The number of African migrants who leave the Senegalese coast by boat for Europe and the number who perish during the attempt have fallen sharply during the first half of this year, but the country should still intensify its efforts to monitor the situation, an independent United Nations human rights expert said today.
Jorge Bustamante, the UN Special Rapporteur on the human rights of migrants, has commended the efforts of authorities in Senegal to strengthen the rights of migrants and urged them to continue their efforts.
In a statement issued following a five-day visit to the West African country, where he met with senior Government officials, business leaders, labour officials, entrepreneurs, parliamentarians, and representatives of non-governmental organizations (NGOs) and civil society groups, Mr. Bustamante noted that Senegal is a country of origin, transition and destination for migrants.

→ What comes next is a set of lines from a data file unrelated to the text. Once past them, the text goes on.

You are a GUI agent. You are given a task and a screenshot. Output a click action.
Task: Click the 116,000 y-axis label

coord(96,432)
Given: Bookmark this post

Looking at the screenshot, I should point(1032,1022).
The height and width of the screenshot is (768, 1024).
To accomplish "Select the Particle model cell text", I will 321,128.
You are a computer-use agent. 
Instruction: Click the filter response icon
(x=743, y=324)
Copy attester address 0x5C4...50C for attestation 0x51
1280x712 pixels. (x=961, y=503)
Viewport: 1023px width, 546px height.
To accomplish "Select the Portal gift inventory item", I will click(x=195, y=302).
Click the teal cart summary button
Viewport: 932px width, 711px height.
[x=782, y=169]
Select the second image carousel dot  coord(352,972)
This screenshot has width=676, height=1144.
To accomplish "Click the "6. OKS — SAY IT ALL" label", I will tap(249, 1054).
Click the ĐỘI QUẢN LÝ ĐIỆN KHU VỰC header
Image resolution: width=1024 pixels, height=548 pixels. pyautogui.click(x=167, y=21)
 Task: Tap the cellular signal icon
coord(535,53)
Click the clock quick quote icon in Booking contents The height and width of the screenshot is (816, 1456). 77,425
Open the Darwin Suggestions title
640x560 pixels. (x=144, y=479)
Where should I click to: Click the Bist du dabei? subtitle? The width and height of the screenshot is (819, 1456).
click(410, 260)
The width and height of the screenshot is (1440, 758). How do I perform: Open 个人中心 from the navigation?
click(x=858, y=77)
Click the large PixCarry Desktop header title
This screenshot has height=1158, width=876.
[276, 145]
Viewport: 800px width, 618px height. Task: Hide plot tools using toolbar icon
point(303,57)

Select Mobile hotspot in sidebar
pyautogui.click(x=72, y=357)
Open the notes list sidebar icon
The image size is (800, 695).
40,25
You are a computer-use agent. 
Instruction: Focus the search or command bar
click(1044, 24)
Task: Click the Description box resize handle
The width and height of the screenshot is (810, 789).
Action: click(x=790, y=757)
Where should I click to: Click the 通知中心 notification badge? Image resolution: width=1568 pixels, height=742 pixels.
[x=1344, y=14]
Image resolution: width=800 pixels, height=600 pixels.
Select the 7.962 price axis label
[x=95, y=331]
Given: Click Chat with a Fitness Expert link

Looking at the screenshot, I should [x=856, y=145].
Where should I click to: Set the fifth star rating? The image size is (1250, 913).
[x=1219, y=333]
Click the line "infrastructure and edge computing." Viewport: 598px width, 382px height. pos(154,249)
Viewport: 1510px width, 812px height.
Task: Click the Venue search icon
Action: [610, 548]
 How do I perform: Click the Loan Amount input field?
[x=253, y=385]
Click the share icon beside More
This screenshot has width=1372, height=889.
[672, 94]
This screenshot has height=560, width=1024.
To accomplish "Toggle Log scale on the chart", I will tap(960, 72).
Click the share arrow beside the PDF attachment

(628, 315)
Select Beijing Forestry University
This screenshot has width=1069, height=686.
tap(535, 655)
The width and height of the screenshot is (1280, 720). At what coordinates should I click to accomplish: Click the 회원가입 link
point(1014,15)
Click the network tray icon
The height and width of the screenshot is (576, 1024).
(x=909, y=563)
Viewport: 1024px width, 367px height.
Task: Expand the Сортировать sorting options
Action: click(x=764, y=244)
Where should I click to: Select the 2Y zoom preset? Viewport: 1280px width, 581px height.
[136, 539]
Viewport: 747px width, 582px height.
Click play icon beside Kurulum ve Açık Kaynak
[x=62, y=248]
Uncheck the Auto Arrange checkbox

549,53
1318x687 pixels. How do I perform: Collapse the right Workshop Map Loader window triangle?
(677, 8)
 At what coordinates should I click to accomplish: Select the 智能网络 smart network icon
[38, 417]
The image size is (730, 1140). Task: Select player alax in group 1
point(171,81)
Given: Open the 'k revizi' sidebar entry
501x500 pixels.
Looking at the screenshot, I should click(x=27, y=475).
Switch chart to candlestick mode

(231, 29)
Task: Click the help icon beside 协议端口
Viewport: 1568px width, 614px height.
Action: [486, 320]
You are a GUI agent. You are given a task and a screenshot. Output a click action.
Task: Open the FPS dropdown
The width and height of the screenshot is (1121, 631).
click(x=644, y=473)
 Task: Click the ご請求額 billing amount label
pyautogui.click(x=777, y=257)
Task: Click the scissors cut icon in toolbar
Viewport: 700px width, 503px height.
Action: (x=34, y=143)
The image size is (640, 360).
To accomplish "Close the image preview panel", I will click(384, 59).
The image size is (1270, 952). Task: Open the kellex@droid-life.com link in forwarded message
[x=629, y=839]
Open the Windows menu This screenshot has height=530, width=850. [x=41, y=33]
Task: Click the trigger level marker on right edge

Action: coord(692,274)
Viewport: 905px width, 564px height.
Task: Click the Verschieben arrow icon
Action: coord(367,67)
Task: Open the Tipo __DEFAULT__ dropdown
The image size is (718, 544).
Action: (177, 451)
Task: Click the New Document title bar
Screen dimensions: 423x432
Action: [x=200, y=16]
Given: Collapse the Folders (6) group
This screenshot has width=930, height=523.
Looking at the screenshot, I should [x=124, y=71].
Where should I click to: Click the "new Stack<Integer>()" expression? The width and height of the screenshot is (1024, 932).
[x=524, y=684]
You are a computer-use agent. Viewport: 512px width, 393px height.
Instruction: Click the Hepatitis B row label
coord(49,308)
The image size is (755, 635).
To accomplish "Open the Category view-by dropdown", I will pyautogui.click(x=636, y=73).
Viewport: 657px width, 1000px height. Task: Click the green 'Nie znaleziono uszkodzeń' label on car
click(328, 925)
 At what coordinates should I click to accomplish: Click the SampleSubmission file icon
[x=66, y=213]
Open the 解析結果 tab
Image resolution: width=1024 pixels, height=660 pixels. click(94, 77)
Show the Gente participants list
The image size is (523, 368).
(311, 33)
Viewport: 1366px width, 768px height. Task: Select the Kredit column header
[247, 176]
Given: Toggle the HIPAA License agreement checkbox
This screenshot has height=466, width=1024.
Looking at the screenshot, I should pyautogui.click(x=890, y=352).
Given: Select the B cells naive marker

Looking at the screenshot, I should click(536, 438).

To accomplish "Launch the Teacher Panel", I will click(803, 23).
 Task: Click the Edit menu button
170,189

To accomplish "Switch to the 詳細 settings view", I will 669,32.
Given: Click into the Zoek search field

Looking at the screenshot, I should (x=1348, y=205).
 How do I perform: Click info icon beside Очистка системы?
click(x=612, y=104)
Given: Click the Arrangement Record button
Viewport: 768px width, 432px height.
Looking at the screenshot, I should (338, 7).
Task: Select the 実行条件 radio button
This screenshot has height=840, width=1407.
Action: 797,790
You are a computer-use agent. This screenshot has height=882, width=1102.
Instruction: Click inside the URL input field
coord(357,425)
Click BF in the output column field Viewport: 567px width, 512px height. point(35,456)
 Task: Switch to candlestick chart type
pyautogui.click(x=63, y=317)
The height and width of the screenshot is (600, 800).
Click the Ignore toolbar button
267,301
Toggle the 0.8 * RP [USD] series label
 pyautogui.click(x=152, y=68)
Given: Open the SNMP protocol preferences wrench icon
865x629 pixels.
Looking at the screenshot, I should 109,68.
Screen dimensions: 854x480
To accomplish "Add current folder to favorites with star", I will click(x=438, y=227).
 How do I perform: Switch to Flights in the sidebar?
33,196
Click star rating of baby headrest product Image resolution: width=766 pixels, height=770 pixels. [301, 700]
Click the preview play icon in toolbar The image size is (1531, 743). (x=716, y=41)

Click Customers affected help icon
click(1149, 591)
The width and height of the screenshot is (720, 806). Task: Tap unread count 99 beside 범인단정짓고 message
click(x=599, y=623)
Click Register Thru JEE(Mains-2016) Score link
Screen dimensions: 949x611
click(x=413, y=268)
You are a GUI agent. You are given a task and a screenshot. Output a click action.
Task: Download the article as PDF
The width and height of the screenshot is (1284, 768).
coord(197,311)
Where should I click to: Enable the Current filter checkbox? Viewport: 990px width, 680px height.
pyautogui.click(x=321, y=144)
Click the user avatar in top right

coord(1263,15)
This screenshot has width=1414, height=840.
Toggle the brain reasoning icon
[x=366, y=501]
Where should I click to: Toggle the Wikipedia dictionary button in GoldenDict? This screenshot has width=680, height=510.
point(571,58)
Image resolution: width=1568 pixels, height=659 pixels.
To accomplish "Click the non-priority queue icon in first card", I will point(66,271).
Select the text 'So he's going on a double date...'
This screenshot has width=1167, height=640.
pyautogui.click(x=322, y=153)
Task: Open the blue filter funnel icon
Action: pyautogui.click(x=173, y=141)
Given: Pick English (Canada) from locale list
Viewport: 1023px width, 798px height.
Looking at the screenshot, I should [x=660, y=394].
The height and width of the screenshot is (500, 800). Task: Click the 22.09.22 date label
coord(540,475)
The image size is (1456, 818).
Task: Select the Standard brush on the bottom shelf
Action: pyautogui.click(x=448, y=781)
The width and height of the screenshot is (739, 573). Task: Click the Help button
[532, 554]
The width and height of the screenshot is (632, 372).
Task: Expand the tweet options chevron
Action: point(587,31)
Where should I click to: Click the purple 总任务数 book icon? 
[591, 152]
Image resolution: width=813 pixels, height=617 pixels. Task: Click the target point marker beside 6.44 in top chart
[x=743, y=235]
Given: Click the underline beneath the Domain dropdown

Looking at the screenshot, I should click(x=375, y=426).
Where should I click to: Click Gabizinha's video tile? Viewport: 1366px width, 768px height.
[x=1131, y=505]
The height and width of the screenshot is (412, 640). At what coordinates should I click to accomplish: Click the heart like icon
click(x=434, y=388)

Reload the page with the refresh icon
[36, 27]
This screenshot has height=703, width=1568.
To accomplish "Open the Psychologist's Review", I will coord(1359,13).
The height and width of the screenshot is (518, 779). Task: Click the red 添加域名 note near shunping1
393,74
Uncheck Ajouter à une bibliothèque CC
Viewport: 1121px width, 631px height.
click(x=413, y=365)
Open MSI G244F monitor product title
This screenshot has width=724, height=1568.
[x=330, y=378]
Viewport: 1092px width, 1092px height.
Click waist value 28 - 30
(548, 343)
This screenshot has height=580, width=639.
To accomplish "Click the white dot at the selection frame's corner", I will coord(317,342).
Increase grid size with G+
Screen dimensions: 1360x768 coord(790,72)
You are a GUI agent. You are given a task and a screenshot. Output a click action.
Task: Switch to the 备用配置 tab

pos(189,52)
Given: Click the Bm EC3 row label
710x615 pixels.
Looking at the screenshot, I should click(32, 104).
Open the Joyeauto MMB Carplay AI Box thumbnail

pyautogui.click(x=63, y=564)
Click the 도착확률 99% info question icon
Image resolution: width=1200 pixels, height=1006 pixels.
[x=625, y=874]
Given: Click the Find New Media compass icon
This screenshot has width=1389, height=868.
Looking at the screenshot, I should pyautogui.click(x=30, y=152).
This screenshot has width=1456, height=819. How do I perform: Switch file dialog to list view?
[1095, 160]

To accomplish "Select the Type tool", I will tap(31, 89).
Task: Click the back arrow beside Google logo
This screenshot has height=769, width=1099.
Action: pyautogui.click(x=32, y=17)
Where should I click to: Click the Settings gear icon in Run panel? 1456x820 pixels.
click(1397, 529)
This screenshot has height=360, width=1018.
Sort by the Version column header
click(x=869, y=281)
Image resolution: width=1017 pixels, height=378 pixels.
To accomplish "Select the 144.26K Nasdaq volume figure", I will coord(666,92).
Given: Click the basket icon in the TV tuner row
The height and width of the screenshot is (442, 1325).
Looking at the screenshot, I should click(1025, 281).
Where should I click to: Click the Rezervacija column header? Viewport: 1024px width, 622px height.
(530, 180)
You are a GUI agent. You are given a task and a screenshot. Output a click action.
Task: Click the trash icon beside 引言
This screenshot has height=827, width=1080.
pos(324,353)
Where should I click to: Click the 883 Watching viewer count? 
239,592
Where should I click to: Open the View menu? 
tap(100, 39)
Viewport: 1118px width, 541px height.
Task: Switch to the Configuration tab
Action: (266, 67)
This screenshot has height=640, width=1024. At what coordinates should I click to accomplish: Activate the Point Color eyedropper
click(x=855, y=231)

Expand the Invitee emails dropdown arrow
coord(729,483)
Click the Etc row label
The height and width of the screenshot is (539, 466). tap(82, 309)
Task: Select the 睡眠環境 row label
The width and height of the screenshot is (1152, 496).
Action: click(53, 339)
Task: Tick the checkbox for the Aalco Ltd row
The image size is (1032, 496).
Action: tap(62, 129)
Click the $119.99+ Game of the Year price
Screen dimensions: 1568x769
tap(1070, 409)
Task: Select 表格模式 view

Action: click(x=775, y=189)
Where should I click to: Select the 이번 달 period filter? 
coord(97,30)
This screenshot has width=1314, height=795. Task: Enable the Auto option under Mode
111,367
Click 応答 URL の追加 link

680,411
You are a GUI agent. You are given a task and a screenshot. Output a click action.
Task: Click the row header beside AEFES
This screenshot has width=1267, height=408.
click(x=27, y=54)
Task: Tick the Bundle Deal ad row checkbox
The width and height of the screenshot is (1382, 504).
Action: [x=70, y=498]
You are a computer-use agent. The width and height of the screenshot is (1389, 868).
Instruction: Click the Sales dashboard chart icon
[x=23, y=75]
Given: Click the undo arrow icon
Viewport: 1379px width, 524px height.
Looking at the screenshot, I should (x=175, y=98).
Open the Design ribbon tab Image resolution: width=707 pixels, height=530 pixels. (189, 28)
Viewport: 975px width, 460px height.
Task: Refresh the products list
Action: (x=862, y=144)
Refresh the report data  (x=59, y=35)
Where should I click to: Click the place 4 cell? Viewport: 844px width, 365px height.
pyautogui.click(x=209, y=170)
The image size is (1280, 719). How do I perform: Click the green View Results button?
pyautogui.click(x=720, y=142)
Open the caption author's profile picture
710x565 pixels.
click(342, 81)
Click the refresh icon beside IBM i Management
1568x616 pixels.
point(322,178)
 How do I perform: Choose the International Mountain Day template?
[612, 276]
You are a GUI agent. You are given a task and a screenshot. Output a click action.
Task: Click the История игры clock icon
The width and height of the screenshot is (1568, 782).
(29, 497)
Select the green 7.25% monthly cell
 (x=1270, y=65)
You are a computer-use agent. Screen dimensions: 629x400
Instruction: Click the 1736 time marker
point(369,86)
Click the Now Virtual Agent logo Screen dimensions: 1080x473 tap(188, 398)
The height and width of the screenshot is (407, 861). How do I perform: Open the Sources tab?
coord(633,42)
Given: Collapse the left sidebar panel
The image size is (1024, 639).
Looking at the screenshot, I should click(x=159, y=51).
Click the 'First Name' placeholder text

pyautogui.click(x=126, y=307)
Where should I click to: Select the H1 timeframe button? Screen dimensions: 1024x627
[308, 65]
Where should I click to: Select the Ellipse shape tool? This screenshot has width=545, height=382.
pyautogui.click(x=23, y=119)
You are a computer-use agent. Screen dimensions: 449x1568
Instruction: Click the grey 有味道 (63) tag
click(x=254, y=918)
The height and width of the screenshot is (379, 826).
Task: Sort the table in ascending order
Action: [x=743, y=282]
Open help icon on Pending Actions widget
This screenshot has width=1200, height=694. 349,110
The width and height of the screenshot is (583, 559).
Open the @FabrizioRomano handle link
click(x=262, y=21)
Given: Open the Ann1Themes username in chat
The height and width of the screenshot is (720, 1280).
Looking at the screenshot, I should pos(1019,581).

The Special Rapporteur said he was pleased by the “climate of openness and integration” towards migrants who want to settle in Senegal, saying their rights have been strengthened by an improved set of laws.
He also welcomed Senegal’s efforts to spotlight the issue of irregular migration and, through the implementation of bilateral and multilateral accords, to protect the rights of people who try to migrate along dangerous international routes, such as by sea.
Noting that the number of departures by sea and deaths during such journeys has fallen in 2009, Mr. Bustamante said he wanted to encourage Senegalese authorities to continue their efforts to monitor the situation and to further investigate the cause and nature of such attempts at migration.